On February 10, 2026, Ba posted on X that it was his last day at xAI. The post described xAI's mission as a project to "push humanity up the Kardashev tech tree", expressed gratitude to Elon Musk and the founding team, and indicated he would stay close to the company as a friend. Bloomberg, CNBC, and Silicon Republic covered the announcement, characterizing the departure as the sixth among the original twelve named co-founders and the second within twenty-four hours, following Yuhuai (Tony) Wu's announcement earlier on February 10, 2026. Press coverage described Ba's portfolio at xAI as research, safety, and enterprise efforts, with credited contributions to the Grok 4 model line. The departures came shortly after the SpaceX acquisition of xAI on February 2, 2026, in an all-stock transaction valuing the combined entity at $1.25 trillion. As of May 2026, Ba's post-xAI plans have not been publicly disclosed.

Affiliations

University of Toronto: BASc, MASc, and PhD in Electrical and Computer Engineering, 2007 to 2018.
Microsoft Research: Research Intern, 2013, in Redmond, Washington.
Google DeepMind: Research Intern, 2014, in London, England.
University of Toronto, Department of Computer Science: Assistant Professor, 2018 to July 2024; Associate Professor with tenure, July 2024 to present.
Vector Institute: Faculty Affiliate, 2018 to present.
Canada CIFAR AI Chair: Inaugural cohort named December 2018; renewed thereafter.
xAI: Founding team member, March 2023 to February 10, 2026.

Notable contributions

Ba's published record concentrates in optimization, normalization, attention mechanisms, and reinforcement learning. His Google Scholar profile lists Adam as the most-cited single paper, with Layer Normalization, Show Attend and Tell, and the Lookahead optimizer following.

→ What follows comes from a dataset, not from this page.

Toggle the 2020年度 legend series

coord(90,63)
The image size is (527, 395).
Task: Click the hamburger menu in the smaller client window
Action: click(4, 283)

"Adam: A Method for Stochastic Optimization" (Kingma and Ba, ICLR 2015). The most-cited deep-learning paper of the past decade, with approximately 250,000 citations on Google Scholar as of May 2026. Adam is the dominant first-order optimizer in contemporary frontier-model training stacks.
"Layer Normalization" (Ba, Kiros, Hinton, 2016). First-author paper introducing the normalization technique that became a default component of the transformer architecture. Approximately 18,700 citations.
"Show, Attend and Tell: Neural Image Caption Generation with Visual Attention" (Xu, Ba, Kiros, Cho, Courville, Salakhutdinov, Zemel, Bengio, ICML 2015). Co-author paper introducing soft and hard attention mechanisms for image captioning.
"Multiple Object Recognition with Visual Attention" (Ba, Mnih, Kavukcuoglu, ICLR 2015). First-author paper on glimpse-based attention, written during the 2014 DeepMind internship.
"Do Deep Nets Really Need to be Deep?" (Ba and Caruana, NeurIPS 2014). First-author paper on knowledge distillation, written during the 2013 Microsoft Research internship.
"Lookahead Optimizer: k Steps Forward, 1 Step Back" (Zhang, Lucas, Ba, Hinton, NeurIPS 2019). An outer-loop wrapper that improves the stability and generalization of inner optimizers including Adam.
"Large Language Models Are Human-Level Prompt Engineers" (Zhou et al., ICLR 2023). Co-author paper on automatic prompt generation using language models as their own optimizers.
xAI founding-team research contributions (March 2023 to February 2026). Press coverage credited Ba with research contributions to the Grok 4 model line. Specific authored xAI artifacts are not publicly disclosed.

Investments and boards

No public investor activity on record in AI, semiconductors, datacenters, software, or energy as of May 2026.

Network

Ba's longest-running professional relationships fall in three cohorts. The first is the University of Toronto machine-learning group and his thesis advisors, Geoffrey Hinton and Brendan Frey, with Ruslan Salakhutdinov as a frequent co-author. The second is the small set of long-standing co-authors on his most-cited work, including Diederik Kingma on Adam, Jamie Ryan Kiros on Layer Normalization and on Show Attend and Tell, Yoshua Bengio and Kelvin Xu on Show Attend and Tell, and Roger Grosse and James Martens on the Kronecker-factored optimization line. The third is the xAI founding team. Beyond Elon Musk, the founding cohort included Igor Babuschkin (departed August 2025 to launch Babuschkin Ventures), Greg Yang (informal advisor since January 2026), Christian Szegedy (departed February 2025 to join Morph Labs and later found Math Inc), Yuhuai (Tony) Wu (departed February 10, 2026), Manuel Kroiss, Toby Pohlen, Ross Nordeen, Kyle Kosic, Guodong Zhang, and Zihang Dai.

Position in the field

As of May 2026, Ba occupies a structurally distinctive position among machine-learning researchers. The Adam optimizer is the most widely used first-order optimization method for training deep neural networks, and Layer Normalization is a default component of the transformer architecture. The Adam paper alone has accumulated more than 250,000 citations on Google Scholar, with an aggregate count above 317,000, high for the associate-professor career stage. Press coverage of his February 2026 departure from xAI consistently led with the Adam attribution.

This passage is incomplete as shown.